Task :: Reproduce every row below word for word, and leave the pictures out of your answer.

Record extracts ::
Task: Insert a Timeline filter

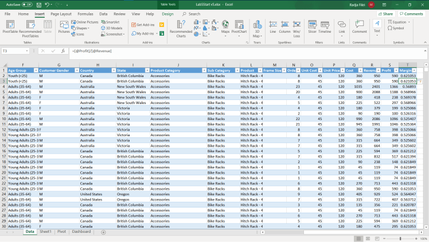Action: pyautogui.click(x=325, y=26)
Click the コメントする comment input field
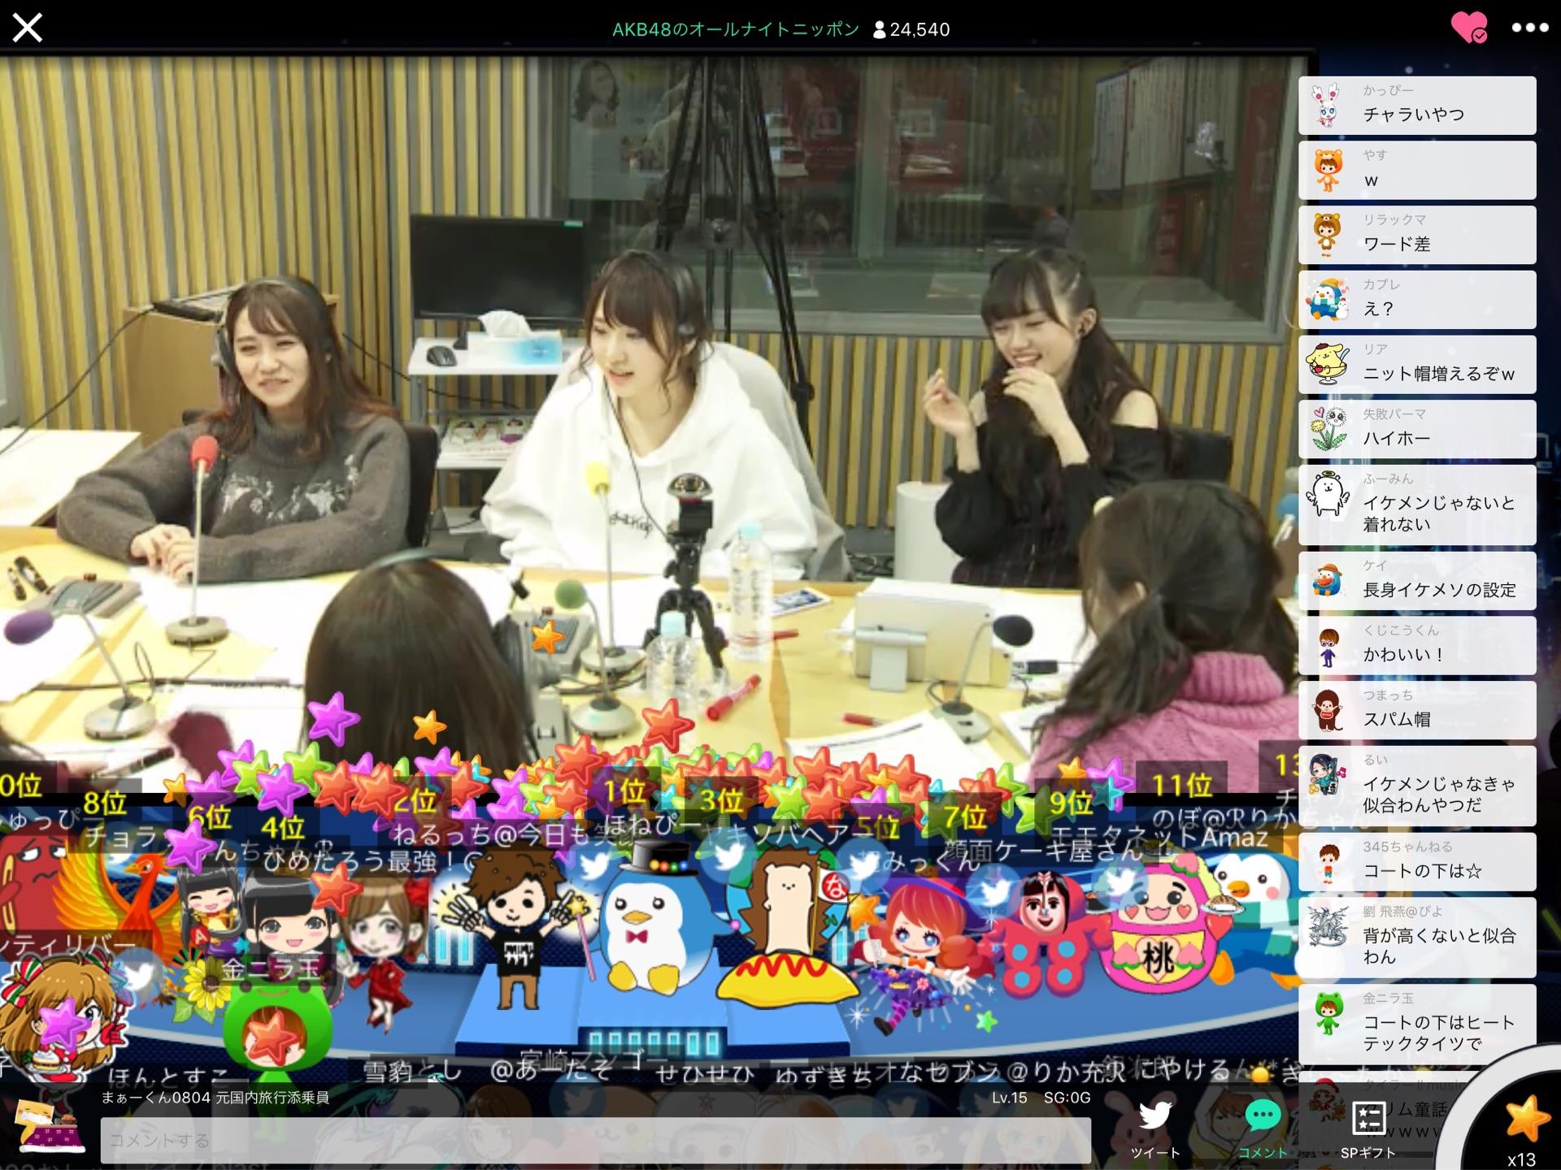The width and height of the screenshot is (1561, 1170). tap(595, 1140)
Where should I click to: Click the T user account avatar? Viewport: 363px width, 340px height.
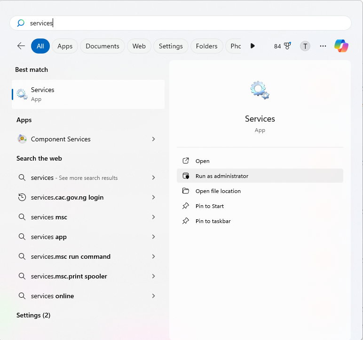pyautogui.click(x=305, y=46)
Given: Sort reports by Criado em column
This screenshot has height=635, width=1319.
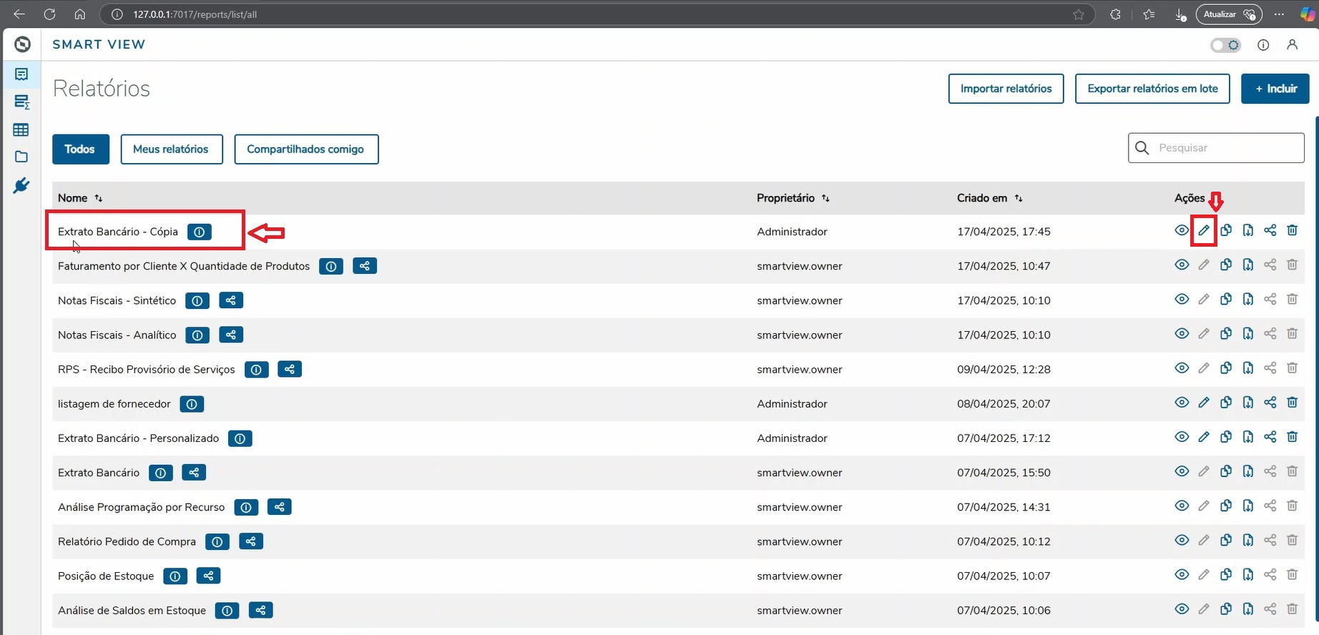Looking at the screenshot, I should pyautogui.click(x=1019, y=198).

Result for this task ::
Task: Insert a Timeline filter

Action: pyautogui.click(x=325, y=26)
Click the コメントする comment input field
The width and height of the screenshot is (1561, 1170). tap(595, 1140)
Where should I click to: Click the T user account avatar? Viewport: 363px width, 340px height.
pyautogui.click(x=305, y=46)
Given: Sort reports by Criado em column
This screenshot has height=635, width=1319.
Looking at the screenshot, I should pyautogui.click(x=1019, y=198).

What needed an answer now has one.